Mientras eso ocurre, Galán ya reconoció que le pide a sus empleados de la Legislatura "contribuciones voluntarias" para realizar acciones sociales, bajo la lógica de que "una persona que cobraba $0 y ahora cobra $1.100.000 algo puede aportar". También dijo que algunos de sus empleados legislativos estaban en el Corralón porque la gente le pide ayuda que puede gestionar desde ese lugar.
De hecho, la primera denunciante relató que ella había sido nombrada en la Legislatura y que debía cumplir horarios en la empresa particular del diputado. Para probarlo, ofreció como testigo a un compañero de trabajo: Iván Luna Avellaneda, quien se convirtió esta semana en el autor de la cuarta denuncia penal por amenazas e intimidación.
El hombre explicó que él también era personal transitorio de la Legislatura, pero que trabajaba en el Corralón San Javier por pedido de Galán. Además, relató que cuando la primera denuncia tomó estado público, el diputado le pidió que declarara para contradecir a la mujer denunciante y además que dejara de ir al Corralón y cumpliera horario en la sede social, ubicada en un local contiguo.
Se sumó el abogado Aydar
El diputado Galán compartió un video del abogado tucumano Alfredo Aydar, conocido por asistir a un puñado de querellantes de la causa Adhemar Capital, en la que el hombre asegura que "la situación de Catamarca con las causas armadas es de un escándalo total". Aydar, además, mantiene en sus redes sociales un permanente reclamo por la causa de la muerte del exministro Juan Carlos Rojas, en la que adhiere a la teoría del encubrimiento.
"Argentina siempre atravesó problemas de corrupción en sus instituciones públicas, que instrumenten el sistema judicial como herramienta de presión política siempre ha sido una constante. Especialmente en contextos donde el poder político busca desactivar a opositores o silenciar voces críticas", sostuvo.
"En Catamarca hubo un incremento significativo en este tipo de causas armadas. Los mecanismos de control y manipulación lo hacen con jueces y fiscales comprometidos, ese rol es crucial. La corrupción en la administración de Justicia se traduce en decisiones que favorecen intereses políticos y eso es evidente. Estos actores pueden recibir presiones directas o indirectas de parte de políticos, lo que los lleva a actuar en contra de la ética profesional y los principios de justicia. Además de generar pruebas o testimonios falsos para justificar las acusaciones de estas causas armadas", remarcó, aunque no precisó ejemplo alguno. De hecho, en el mensaje tampoco alude a la causa de Galán en sí.

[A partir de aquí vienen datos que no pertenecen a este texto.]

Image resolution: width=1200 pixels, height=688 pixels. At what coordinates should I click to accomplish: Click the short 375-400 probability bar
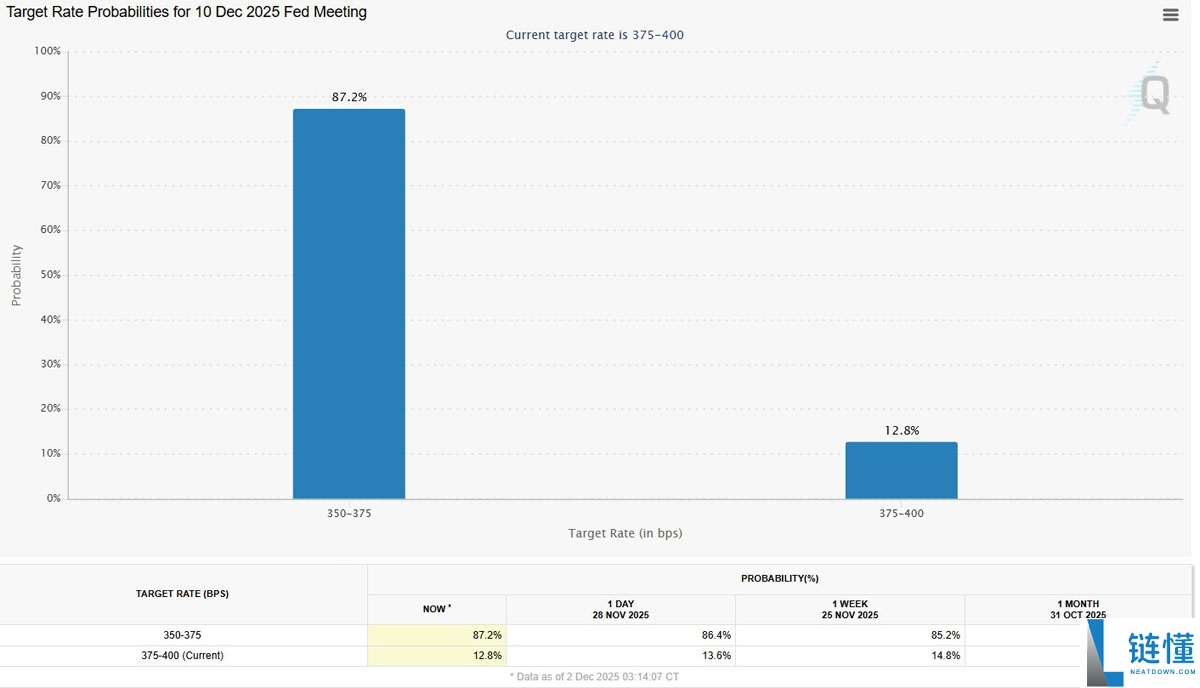[901, 470]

Para Aydar, "este fenómeno desvirtúa el derecho a un juicio justo establecido en nuestra Constitución y socava la confianza en las instituciones". "A eso deben sumar las campañas de difamación que llevan adelante los medios mercenarios y ensobrados, con campañas diseñadas para desprestigiar a los opositores. Esto no solo afecta a la reputación de las personas que son víctimas de estas causas armadas, sino que tiene el efecto de disuadir a la sociedad y a otros potenciales críticos para que no ataquen el sistema corrupto", cerró.